Re: Types and Schemas (was "Sort cache file format")

Michael McCandless Mon, 13 Apr 2009 06:45:48 -0700

On Sun, Apr 12, 2009 at 5:04 PM, Marvin Humphrey <[email protected]> wrote:
>> I think Lucene could continue to merge yet isolate information
>> (subdivision, subclassing).  At least I sure hope so :)
>>
>> > I see why subdividing options might be useful in Lucene, but I'm not
>> > sure it's necessary for Lucy.
>>
>> It's all still hazy to me :) Hopefully once we talk about it enough
>> I'll get some clarity...
>
> Actually, what we probably need are Python bindings so that you can start
> playing around.  :)


That'd be nice but I'm quite hurting for time these days ;)  Sudden
bursts of innovation all over the place...

> I've been trying to clean up Boilerplater enough so that it porting
> Boilerplater::Binding::Perl to Boilerplater::Binding::Python would be a
> reasonable undertaking.  Perl's C API and object model are so complicated that
> other languages will probably be a lot easier -- but right now, it's not
> apparent from Boilerplater's API how you would get started.

OK.  It would also be good to have > 1 host language driving the
design... to keep things generic/portable.

>> it is sort of scary that we're inventing a type system.
>
> What's scary is that Java Lucene *has* a type system but won't admit it.

Yah.  In fact Lucene is "weakly typed", like Tcl.  We gleefully,
secretly "merge" one type with another.  I'd be happy to get to strong
but dynamic typing (ie the write once schema).

>> EG there are many things the FieldType should somehow tell us:
>>
>>   * How does FieldSpec model "multi-valued" fields? Is there a
>>     boolean in the base class?
>
> Because Lucy's Doc objects will be hash based, there will *never* be a case
> where the same field has two "values" per se within the same doc.
>
> However, it's fine if we support compound types via specific FieldType
> subclasses, e.g. Float32ArrayType, or StringArrayType.

I see -- does KS support multi-valued (compound) types today?  For
which "types"?  And I imagine for such types, "sortable" is not
allowed (yet "sortable" is set at the top FieldSpec, right?)?
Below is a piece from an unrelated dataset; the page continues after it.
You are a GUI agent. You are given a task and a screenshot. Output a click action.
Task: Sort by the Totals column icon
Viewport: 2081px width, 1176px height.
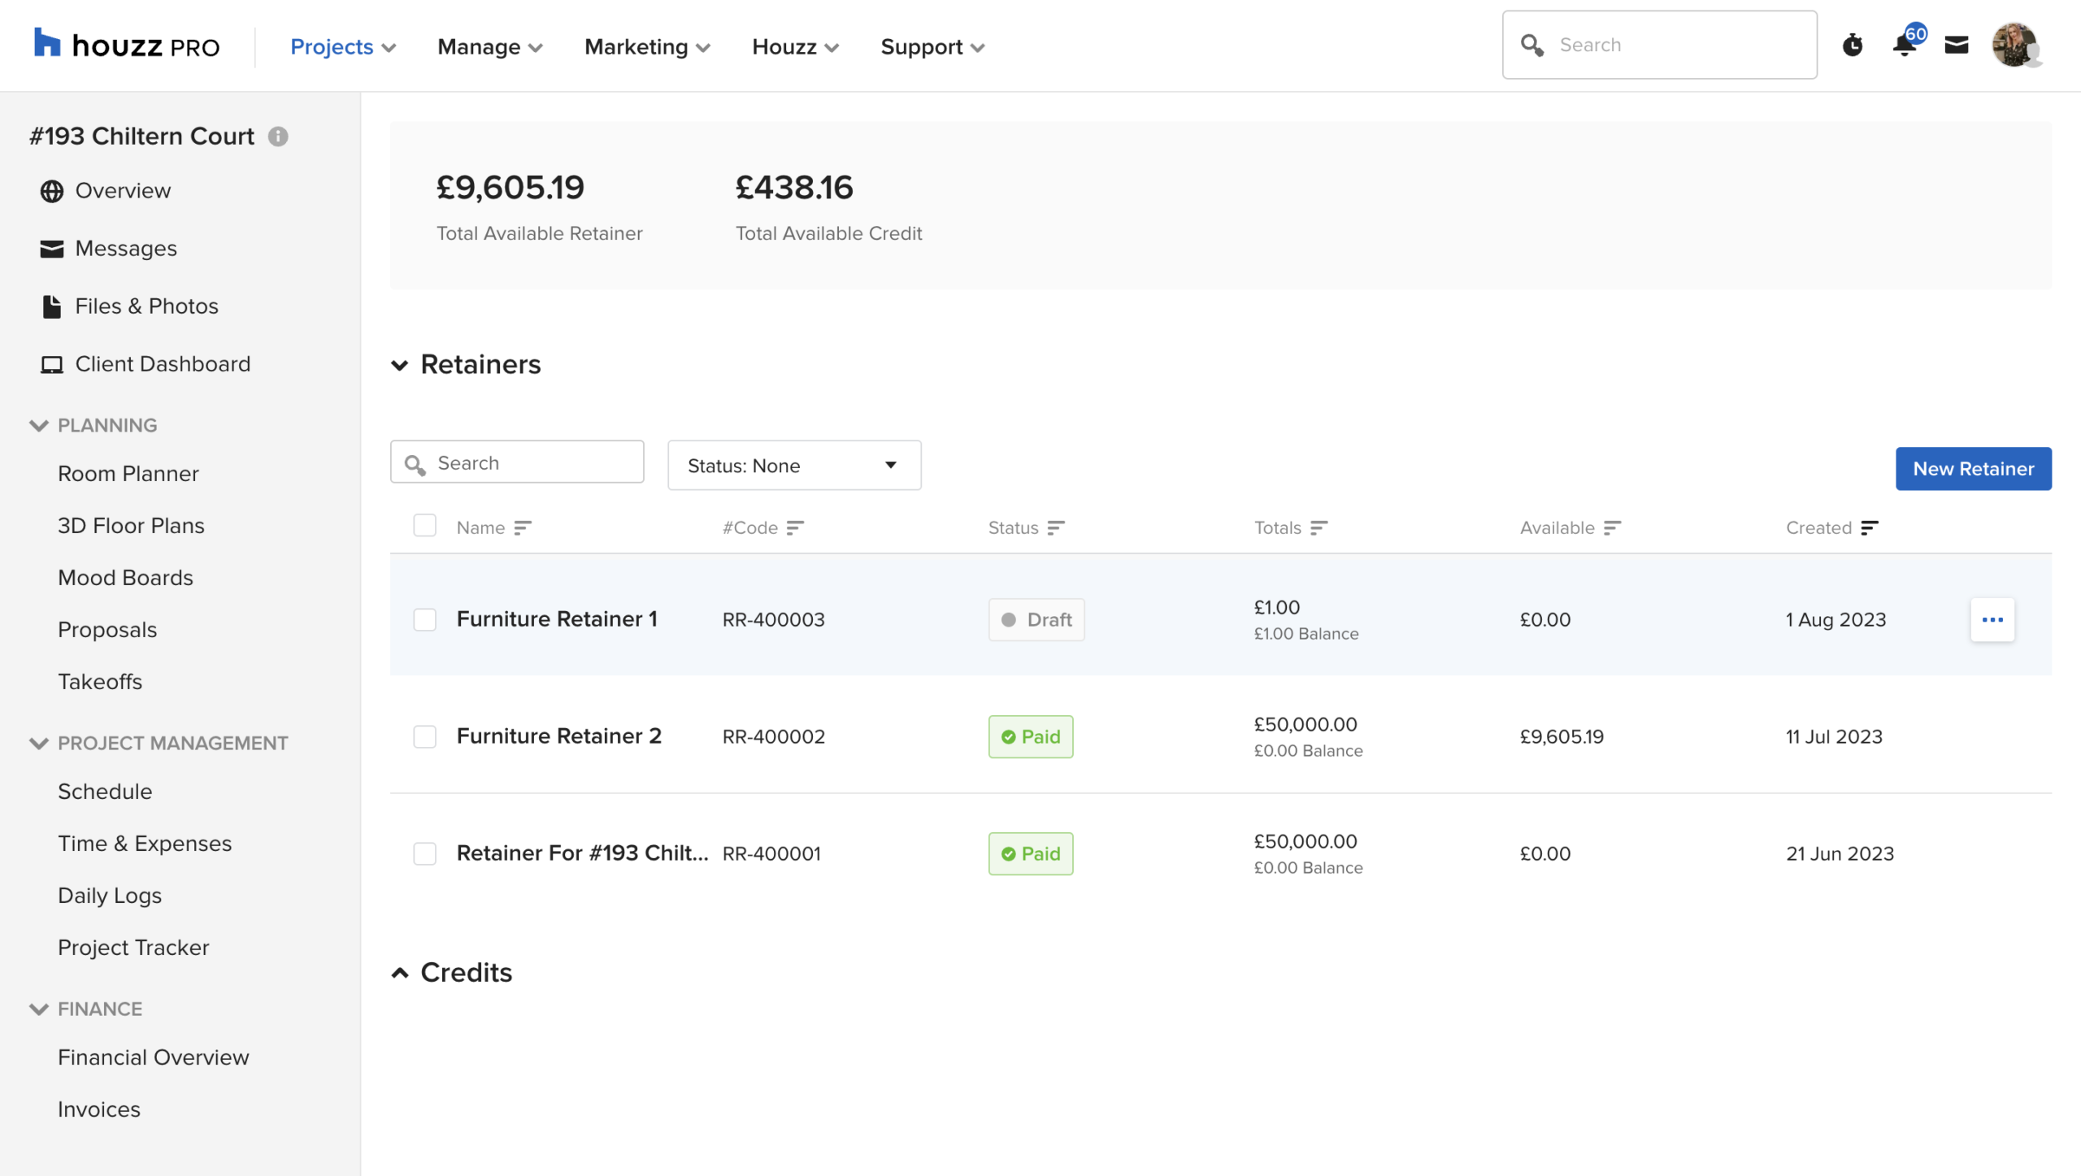coord(1319,528)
> It's also important to distinguish between "multi-valued" and the
> "multi-token" FullTextType.  FullTextType fields are tokenized within the
> index, but in the context of the doc reader, they only have one string
> "value".  Note, however, that you cannot sort on a FullTextType field in KS.

So if I want to index & sort by "title" field, I make 2 separate fields?

>>   * "Has only one token" -- I guess this is implied by the class (ie
>>     only FullTextType may have > 1 token)
>
> For the near-to-middle-term future, yes -- FullTextType is the only
> multi-token, single-valued type.
>
> Looking down the road, I suppose other types like Int32ArrayType could have
> more than one "token", but it wouldn't be an ordinary string "token".

OK

>>   * Open vs closed (known set of values) enums
>
> It would be nice to add this later.  I don't think it's a high priority, since
> it's an optimization.

You mean you'd start with "open" enums?

>>   * Sortable
>
> I think this belongs in the base class -- that's where KS has it now.  That
> way, we can perform the following test, regardless of what the type is.
>
>   if (FieldType_Sortable(field_type)) {
>        /* Build sort cache. */
>        ...
>   }

Yeah... except multi-valued (compound) types would disable this, I
guess.  Though Lucene users seem to hit this limitation enough to make
it relaxable... and customize how SortCache gets created.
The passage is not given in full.